To determine whether a breach has occurred, three elements should be considered. First, the potential breach must involve unsecured PHR identifiable health information, which would be PHR identifiable information that is not protected through the use of a technology or methodology specified by HHS. Next, the access of the unsecured PHR must result in an unauthorized acquisition. The rule presumes that any access results in unauthorized acquisition unless there is reliable evidence showing that there has not been, or could not reasonably have been, unauthorized acquisition of the information. For example, reliable evidence could include forensic analysis revealing that files were never opened. The final element is whether the individual authorized the access. Authorization may result from the entity’s disclosures and individuals’ reasonable expectations of how such information will be used. Unlike the HHS rule, the FTC rule does not account for potential harm to the individual, which, consequently, leads to all instances of breach requiring notification.
Once a breach is discovered, procedures for preparing and sending individual notification closely follow the HHS requirements. Also consistent with HHS requirements, breaches affecting 500 individuals or more in a certain jurisdiction or state should be reported to prominent media outlets serving the affected area. Finally, breaches involving 500 or more individuals should be reported to the FTC within 10 days of discovery. Breaches involving fewer than 500 individuals should be reported to the FTC on an annual basis. Forms and instructions for FTC reporting are available on the agency’s website.
Upon discovery of a breach, third party service providers must also notify a vendor of PHR or a PHR related entity and identify each customer whose PHR identifiable health information has been, or is reasonably believed to have been, acquired so that the vendor of PHR or other PHR related entity can notify the affected customers.
At times, vendors of PHR and other entities regulated by the FTC rule may have roles that overlap with both the FTC and HHS regulations.

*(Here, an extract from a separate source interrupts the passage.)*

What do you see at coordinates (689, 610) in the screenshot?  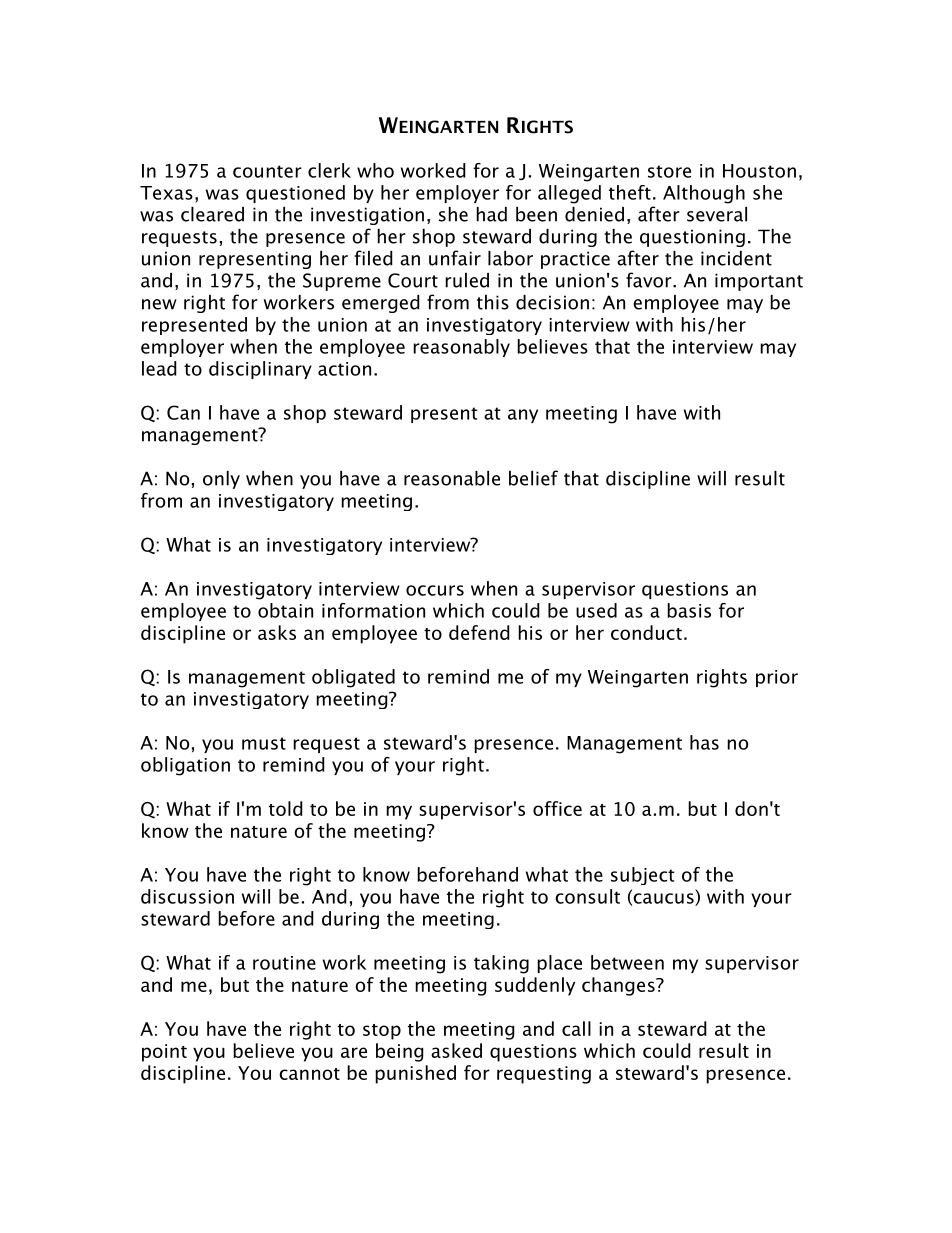 I see `basis` at bounding box center [689, 610].
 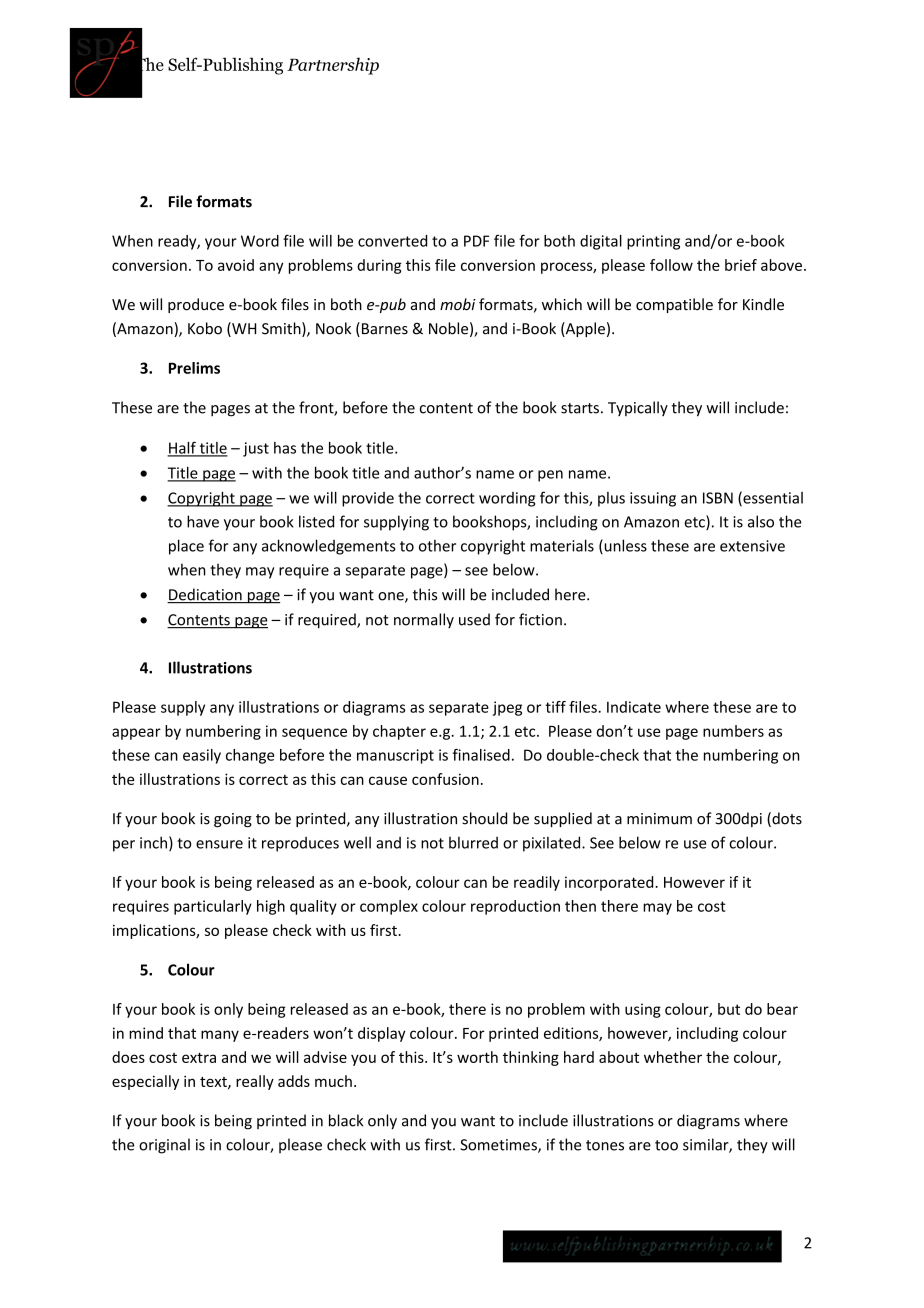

These entities must be prepared to determine which breach notification requirements to follow and have policies in place to track customer lists of their own as well as those of covered entities that use their services.
With enforcement efforts beginning in February 2010, it is vital that covered entities, business associates and entities regulated by the FTC rule begin implementing policies and procedures to address these breach notification requirements. The HITECH Act not only increased HIPAA penalties but enhanced federal and state enforcement capabilities for HIPAA violations. In addition, the HITECH Act treats violations under the FTC rule as unfair or deceptive act or practices under the Federal Trade Commission Act.